Fayçal Derbel, président du CTGE, a indiqué, dans ce cadre, que la situation des petits actionnaires est encore inconfortable, expliquant cela par les limites de taille du dispositif réglementaire, des mesures de protection sans substance et une participation très timide aux organes de gestion.

Dans une déclaration à Africanmanager, il a souligné que les principales difficultés rencontrées par les petits porteurs résident principalement dans le fait qu’ils ne sont pas présents dans les conseils d’administration. Selon une étude dont il est l’auteur, Fayçal Derbel a souligné que les petits porteurs ne représentent que 4,7% de l’ensemble des administrateurs. Bien encore, il n’y a que 14 administrateurs représentant les petits porteurs dans les 35 sociétés cotées en bourse, en dehors des établissements de crédits, puisque ces derniers ont l’obligation d’avoir des administrateurs représentant les petits actionnaires alors qu’en réalité, ont devrait en avoir 63 .

Les petits actionnaires n’ont pas accès à l’information au même titre que les actionnaires majoritaires qui, pour leur part, bénéficient d’une présence substantielle dans les conseils d’administration, ils sont plus favorisés alors que les autres se sentent marginalisés, ce qui explique parfois un comportement rebelle, lors des assemblées générales : « Ils se sentent délaissés et livrés à eux-mêmes. Certains d’entre eux en profitent pour fulminer contre les dirigeants, contestant contre l’exclusion et la modicité des dividendes qui leurs sont accordés.
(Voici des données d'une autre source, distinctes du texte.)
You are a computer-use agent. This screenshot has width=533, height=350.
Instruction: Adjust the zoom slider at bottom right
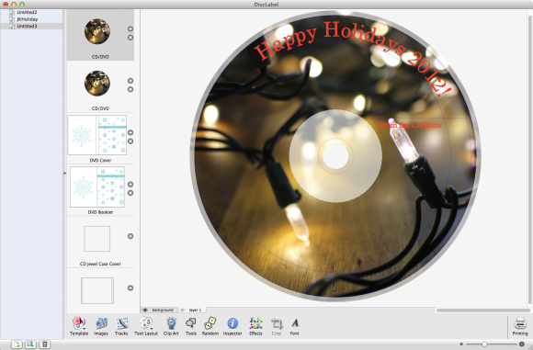pyautogui.click(x=484, y=344)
D’autre part, Fayçal Derbel, a souligné que le marché financier est un marché étriqué et anémique, malgré les nombreuses mesure prises, depuis 1994 pour la promotion du marché boursier. Plusieurs indicateurs le confirment déjà, comme la capitalisation boursière qui reste très faible en Tunisie par rapport à d’autres pays. La moyenne de la capitalisation boursière (2005/2010) n’a pas dépassé les 17 ou 18% en Tunisie, alors qu’elle est de 70,1% en Egypte, de 73,3% au Maroc et de 249,5% en Afrique du sud.

L’étude a montré, aussi, que le ratio de turnover qui mesure le niveau de liquidité du marché financier, montre aussi que la Tunisie a le plus faible taux par rapport au Maroc, à l’Egypte ou encore l’Afrique de Sud.

Pour résoudre ses problèmes, le président du CTGE, a appelé à mettre en place un dispositif réglementaire de protection des minoritaires, principalement, à travers la refonte de la législation. Il faut, selon lui, obliger toutes les sociétés cotées en bourse à nommer un administrateur représentant des petits porteurs. Egalement, les administrateurs des petits porteurs doivent se regrouper dans une association pour qu’ils puissent se défendre « L’union fait la force », a-t-il dit.

Il faut également ré-instituer le plafond de 8 administrateurs par personne physique. Cela a été prévu déjà par l’ancien code du commerce de 1959 et qui a été reconduit, en 2001, mais qui malheureusement a été supprimé en 2007, pour des raisons inconnues.

Il a ajouté que le conseil du marché financier doit mettre en place des procédures claires, justes et équitables notamment en matière d’appel à candidatures ou encore de vote et de choix des actionnaires représentant les petits porteurs.